Hi devs,
This issue has already been previously [1] discussed during the GSoC
project, but I am not particularly happy with the chosen approach.
When handling multiple languages, there are generally[2][3] 3 different
approaches:
1) Indexing the content in a single field (like title, doccontent, etc.)
- This has the advantage that queries are clear and fast
- The disadvantage is that you can not run very well tuned analyzers on the
fields, having to resort to (at best) basic tokenization and lowercasing.
2) Indexing the content in multiple fields, one field for each language
(like title_en, title_fr, doccontent_en, doccontent_fr, etc.)
- This has the advantage that you can easily specify (as dynamic fields)

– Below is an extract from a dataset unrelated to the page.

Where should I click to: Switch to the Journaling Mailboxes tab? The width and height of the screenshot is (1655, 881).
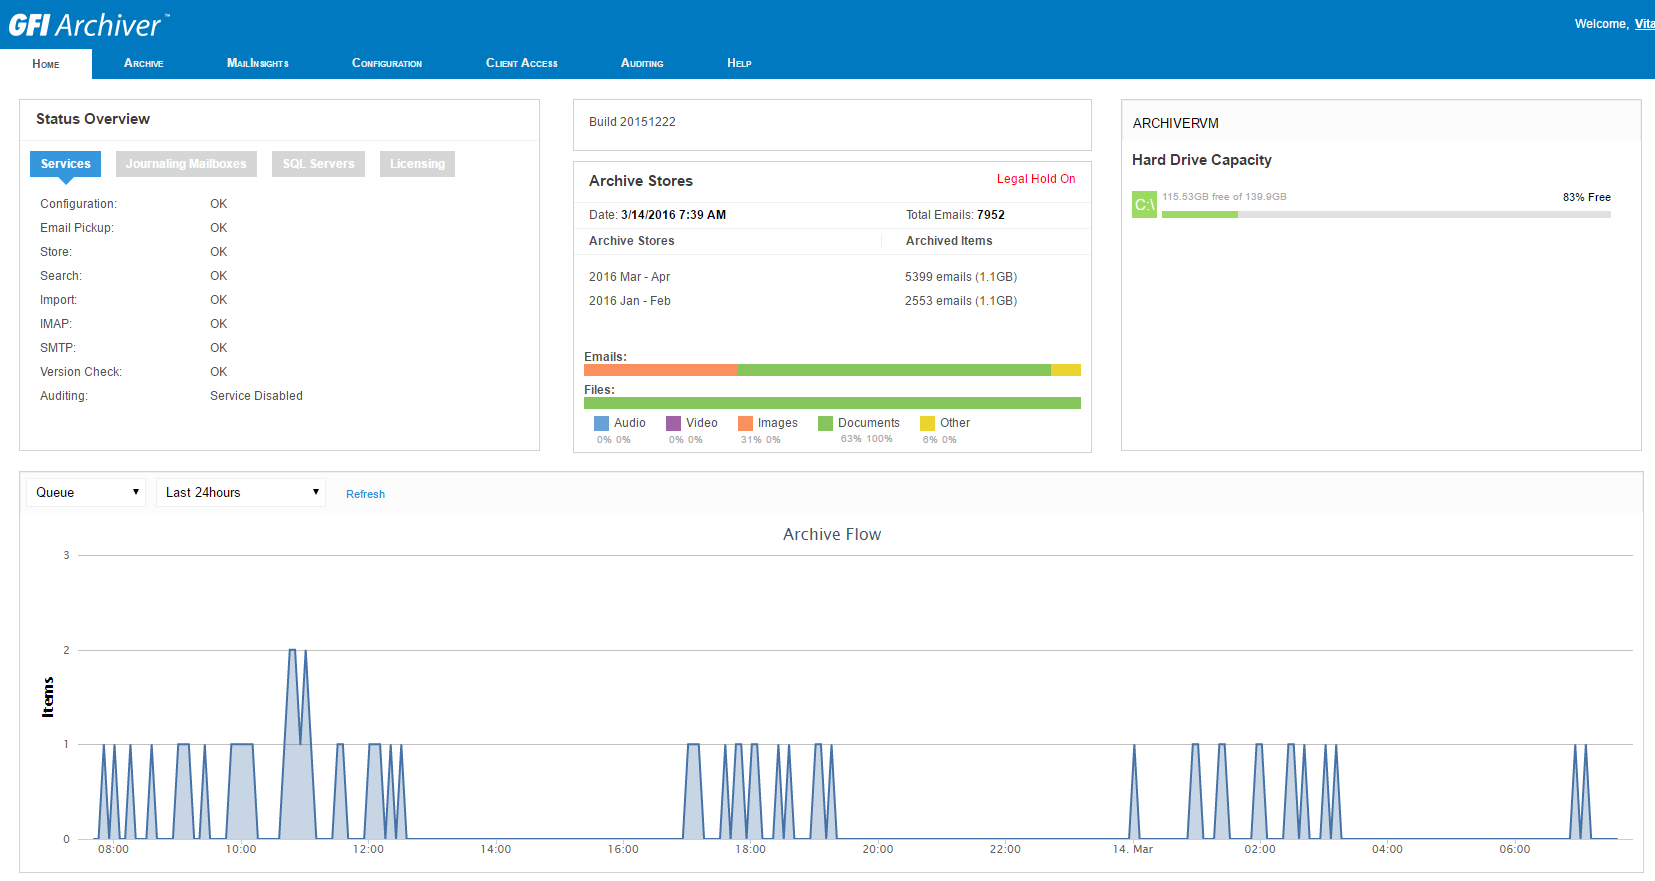click(186, 164)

that *_en fields are of type text_en (and analyzed by an english-centered
chain of analyzers); *_fr of type text_fr (focused on french, etc.), thus
making the results much better.
- The disadvantage is that querying such a schema is a pain. If you want
all the results in all languages, you end up with a big and expensive
query. If you want just some language, you have to read the right fields
(ex title_en) instead of just getting a clear field name (title).

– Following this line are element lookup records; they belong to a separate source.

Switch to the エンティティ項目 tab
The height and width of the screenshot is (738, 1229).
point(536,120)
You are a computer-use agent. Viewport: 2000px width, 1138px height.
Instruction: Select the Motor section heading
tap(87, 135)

-- Also, the schema.xml definition is a static one in this concern,
requiring you to know beforehand which languages you want to support (for
example when defining the default fields to search for). Adding a new
language requires you to start editing the xml files by hand.

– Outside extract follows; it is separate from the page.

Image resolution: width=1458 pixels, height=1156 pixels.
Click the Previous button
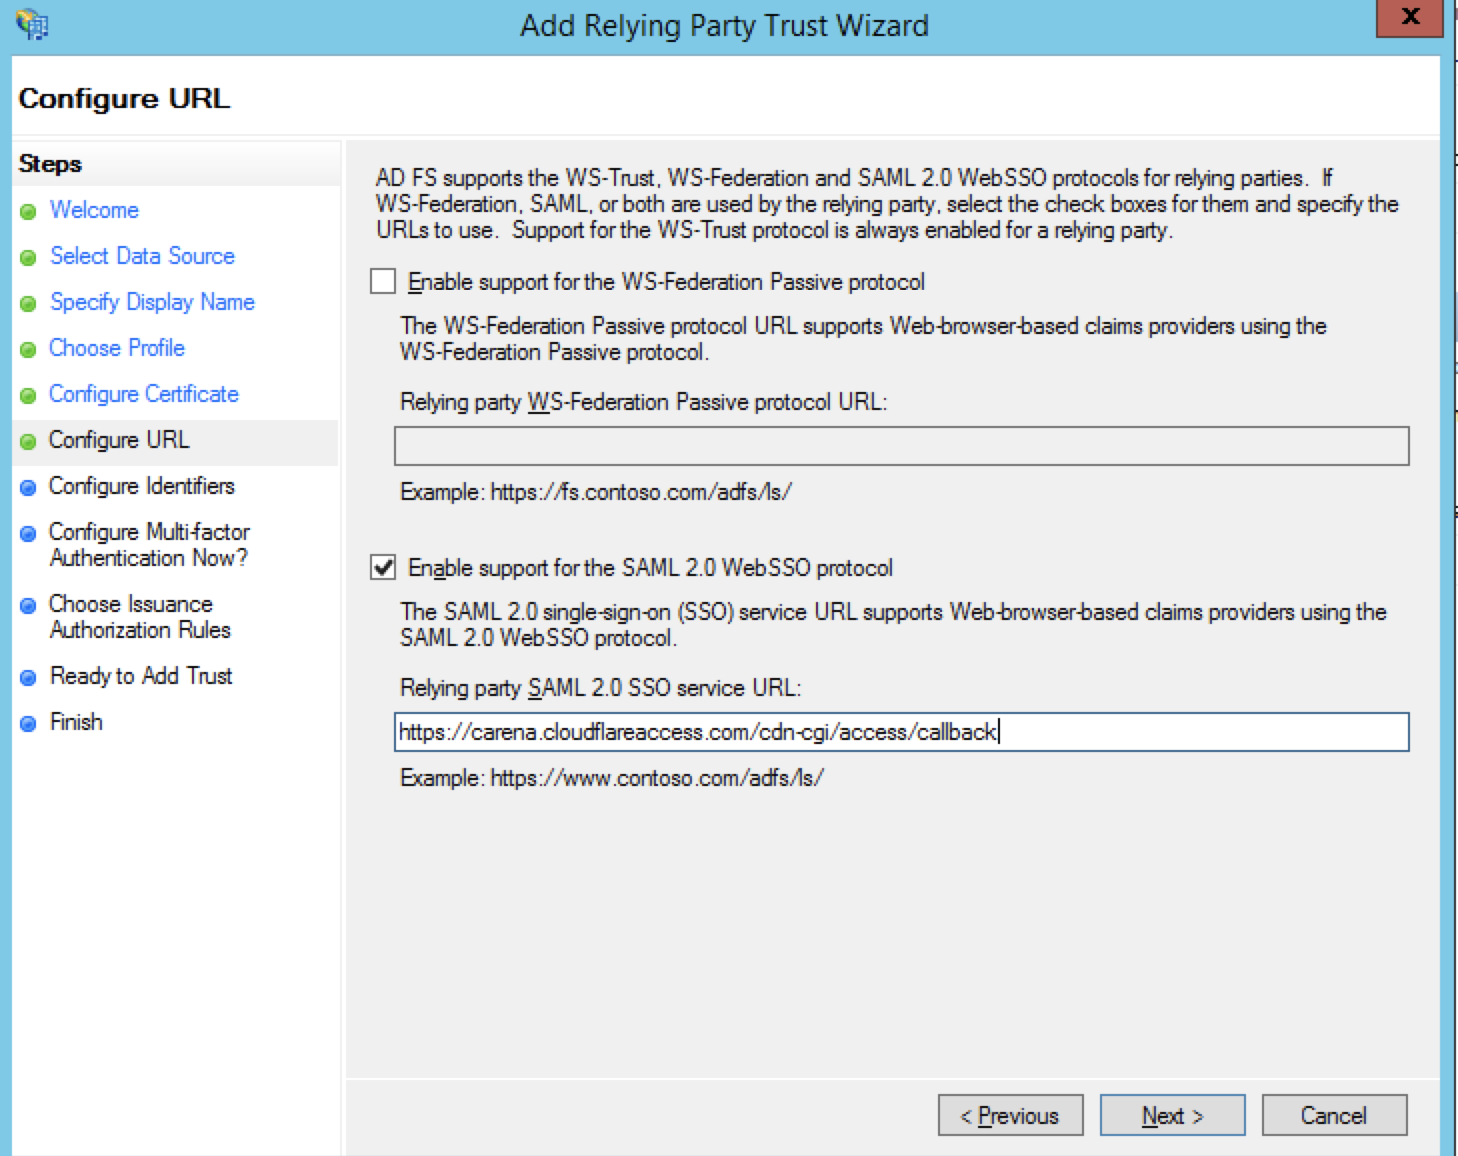1010,1115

3) Indexing the content in different Solr cores (indexes), one for each
language. Each core requires it's on directory and configuration files.
- The advantage is that queries are clean to write (like option 1) and that
you have a nice separation
- The disadvantage is that it's difficult to get it right (administrative
issues) and then you also have the (considerable) problem of having to fix
the relevancy score of a query result that has entries from different
cores; each core has it's own relevancy computed and does not consider the
others.
- To make it even worst, it seems that you can not [5] also push to a
remote Solr instance the configuration files when creating a new core
programatically. However, if we are running an embedded Solr instance, we
could provide a way to generate the config files and write them to the data
directory.
Currently I have implemented option 1) in our existing Solr integration,
which is also more or less compatible with our existing Lucene queries, but
I would like to find a better solution that actually analyses the content.
During GSoC, option 2) was preferred but the implementation did not
consider practical reasons like the ones described above (query complexity,
user configuration, etc.)
On a related note, I have also watched an interesting presentation [3]
about how Drupal handles its Solr integration and, particularly, a plugin
[4] that handles the multilingual aspect.
The idea seen there is that you have this UI that helps you generate
configuration files, depending you your needs. For instance, you (admin)
check that you need search for language English, French and German and the
ui/extension gives you a zip with the configuration you need to use in your
(remote or embedded) solr instance. The configuration for each language
comes preset with the analyzers you should use for it and the additional
resources (stopwords.txt, synonims.txt, etc.).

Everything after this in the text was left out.